By that time, the British were sufficiently well
established in India to be alarmed and aroused. Their "great game" of
espionage and intrigue used the greed, rivalry, and ambition among Afghan
tribes-Barakzai, Baluchi, Pushtun, Ghilzai-to block Russia's designs.
In 1837 the Russians tried again, this time supporting
an ambitious Persian ruler who invaded Afghanistan as a first step toward dominating
India. The British responded to this aggression by invading Afghanistan also.
This launched the first of three British-Afghan wars.
Afghan guerrilla tactics (there were guerrillas long
before Mao, Giap, and Guevara) drove the British out with heavy losses. The
Russian-backed Persians were repulsed as well.

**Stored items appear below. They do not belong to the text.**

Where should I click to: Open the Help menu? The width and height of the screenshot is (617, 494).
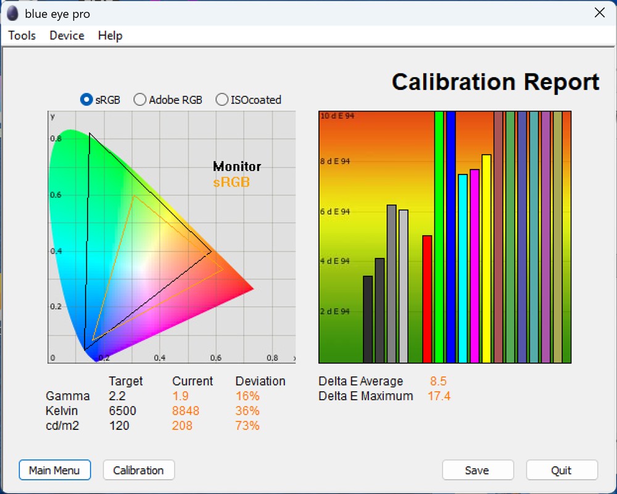110,36
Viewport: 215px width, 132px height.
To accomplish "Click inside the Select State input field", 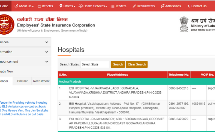I will 95,64.
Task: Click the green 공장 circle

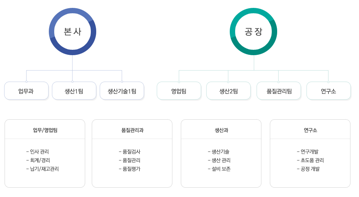Action: (x=253, y=32)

Bungling the "balance of power" game-setting
Afghan tribes against each other may have caused the British failure. But
tribal rivalries often broke out without any outside help. This made the
Afghans frequently vulnerable to subversion and invasion.
The Russians tried again in 1878. Starting with a
successful diplomatic offensive, they persuaded the Afghans to break relations
with the British and accept the promise of Russian protection. Taking the
old-fashioned direct approach, the British invaded again. But rather than occupying the country this
time, they set up the friendly tribal leader Abderrahman as shah.
Afghanistan was united under him. He negotiated with
Sir Mortimer Durand the border, still known as the "Durand line."
After a short third war with the war-weary British from 1919 to 1921, Afghanistan
gained absolute independence.
But the Durand line was bound to cause trouble.
Pathans, living on both sides of the line, wanted an independent Pathan state.
This caused friction with Pakistan when, after World War II and the fall of the
British Empire, Pakistan became a nation. Baluchis also wanted an independent
Baluchistan, but their land was divided by those frozen borders into sections
of Pakistan, Afghanistan, and Iran.
In 1963 the shah of Iran barely managed to stop a
Pakistani-Afghan war over the Pathan quarrel and since it has never been be
difficult to stir up these lingering ambitions and dreams.
Meanwhile the Russians never lost interest. Using a
variety of tactics from diplomacy to assassination, they brought about shifts
in Afghanistan from monarchy with a pro- Western prime minister to monarchy
with a pro-Soviet prime minister; then to a republic with that same prime
minister in charge. A still more cooperative prime minister followed, and then
Afghanistan finally became a puppet regime. Direct rule by Russian invasion was
merely the last and not so illogical step.
The U.S. had, of course, inherited the British mantle
as leader of the West. American diplomatic efforts to loosen Afghanistan's
tightening bonds with the Soviet Union were going so well that the American
ambassador was kidnapped and killed.
With all this history on record, the surprising thing to
me is that Washington is always so surprised by the latest invasions-especially
as the CIA always knows.
Remember Frenchtoast, the Russians are masters also at
chess, the game of great patience. If the horses are finally out of the barns,
we should remember that Russia first began tampering with the door in 1725.